Cuplikan Novel Field of Gold Bab 335

oleh -13 views

ZETIZEN RADAR CIREBON – Halo sobat! Kali ini kami membawakan cuplikan dari novel China berjudul Field of Gold atau ladang emas, yuk simak. Kini kita akan mengintip bab 335. (Nd)

Cuplikan Novel Field of Gold Bab 335

Yu Xiaocao mengungkapkan ekspresi ngeri di wajahnya, ‘Mungkinkah semua wanita bangsawan di ibukota tampak cerah dan rapi di permukaan, tetapi sebenarnya ceroboh di bawah fasad itu? Apakah mereka tidak mandi atau menyikat gigi? ‘

Zhu Junyang mencondongkan tubuh ke depan dan membenturkan kepalanya yang ada di luar jendela kereta. Rasa frustrasi yang terpendam dalam hatinya menghilang sedikit ketika dia dengan sedih berkata, “Apa yang kamu pikirkan! Ketika saya mengatakan bersih, saya tidak bermaksud di luar. Aku berarti hati mereka; Hati mereka harus murni dan mereka harus memiliki temperamen yang baik! ”

“Oh … kamu juga memperhatikan bahwa niatnya terhadap kamu tidak murni? Tapi itu tidak mengejutkan mengingat Anda tampan dan memiliki masa depan yang sangat menjanjikan. Jadi sangat normal bagimu untuk menarik perhatian para gadis muda, oke? ” Yu Xiaocao menjelaskan kepadanya.

Zhu Junyang sedikit mengernyit dan berkata, “Tapi. . . setiap kali seseorang dengan motif tersembunyi mendekati saya, saya merasa mudah tersinggung dan tidak bisa mengendalikan diri. Saya ingin mencubit tenggorokannya dan mengusirnya. Apa yang harus saya lakukan?”
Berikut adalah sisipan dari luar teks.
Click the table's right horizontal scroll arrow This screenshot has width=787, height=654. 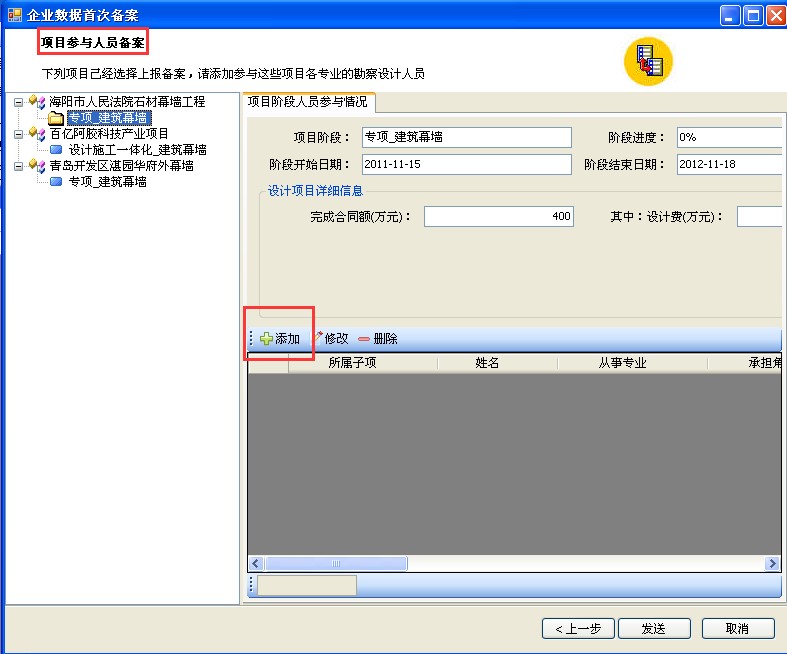(773, 564)
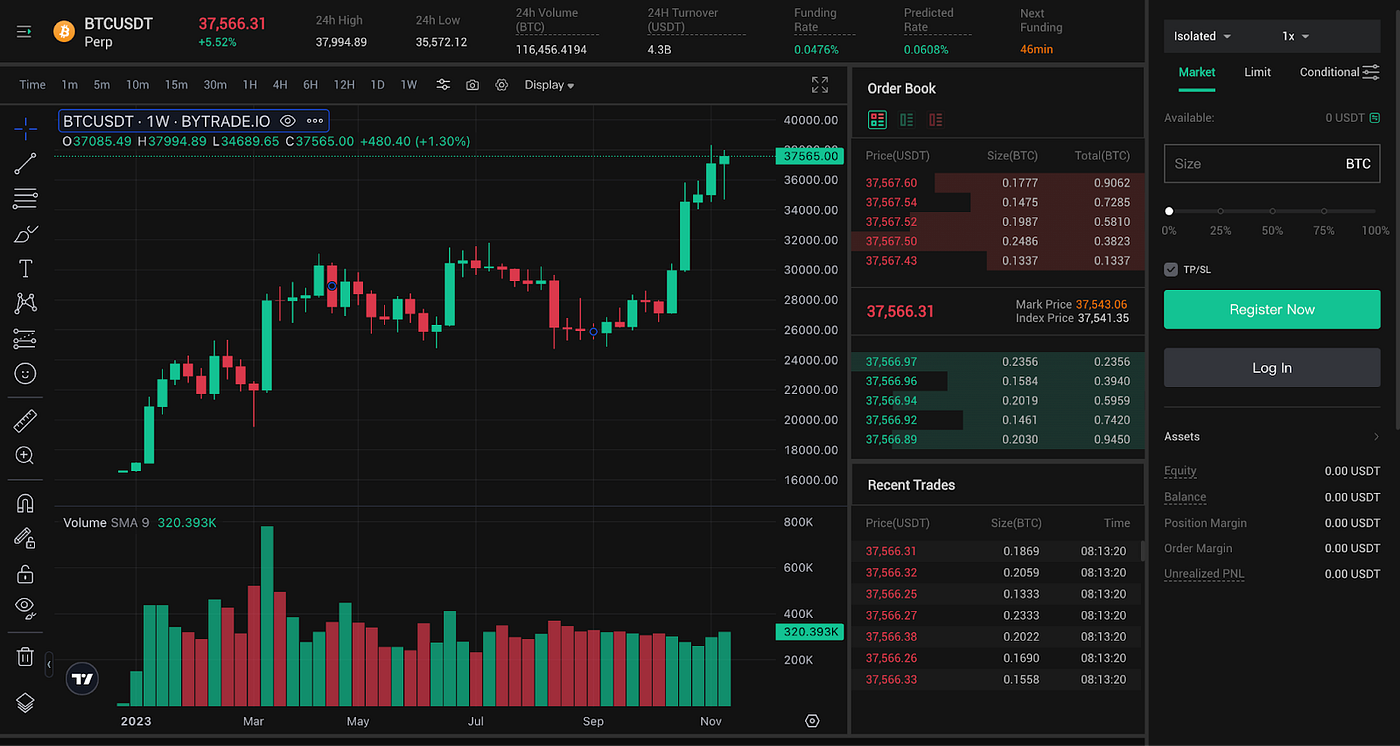Image resolution: width=1400 pixels, height=746 pixels.
Task: Activate the zoom-in tool
Action: [x=25, y=455]
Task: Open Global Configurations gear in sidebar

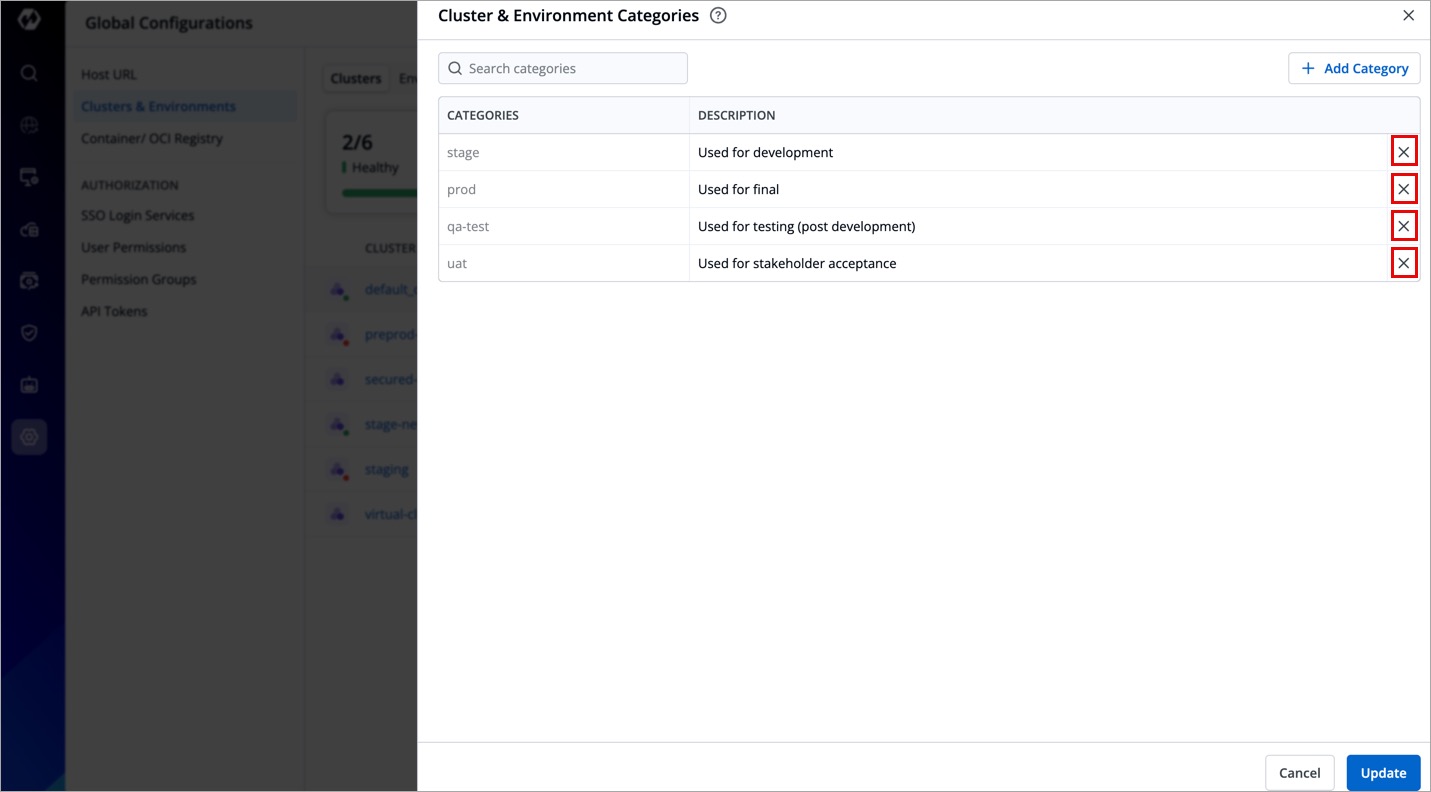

Yu Xiaocao mengedipkan matanya yang besar dan tiba-tiba tampak terkejut. Dia ragu-ragu untuk waktu yang lama sebelum dia berbisik, “Pangeran Kerajaan Muda, apakah kamu hanya seperti ini terhadap wanita? Bagaimana dengan pria? Jika seorang remaja yang tampan mendekati Anda, apakah Anda juga akan mudah marah dan ingin membunuhnya? “

“Saya lakukan! Selama orang-orang dengan motif tersembunyi berada dalam tiga langkah dari saya, saya bisa mendeteksinya. Karena mereka juga laki-laki, aku tidak perlu mempertimbangkan terlalu banyak dan membuangnya !! ” Zhu Junyang mendongak dengan dagunya menunjuk ke langit dengan ekspresi bangga di wajahnya.

Tinggalkan Balasan

Alamat email Anda tidak akan dipublikasikan. Ruas yang wajib ditandai *

No More Posts Available.

No more pages to load.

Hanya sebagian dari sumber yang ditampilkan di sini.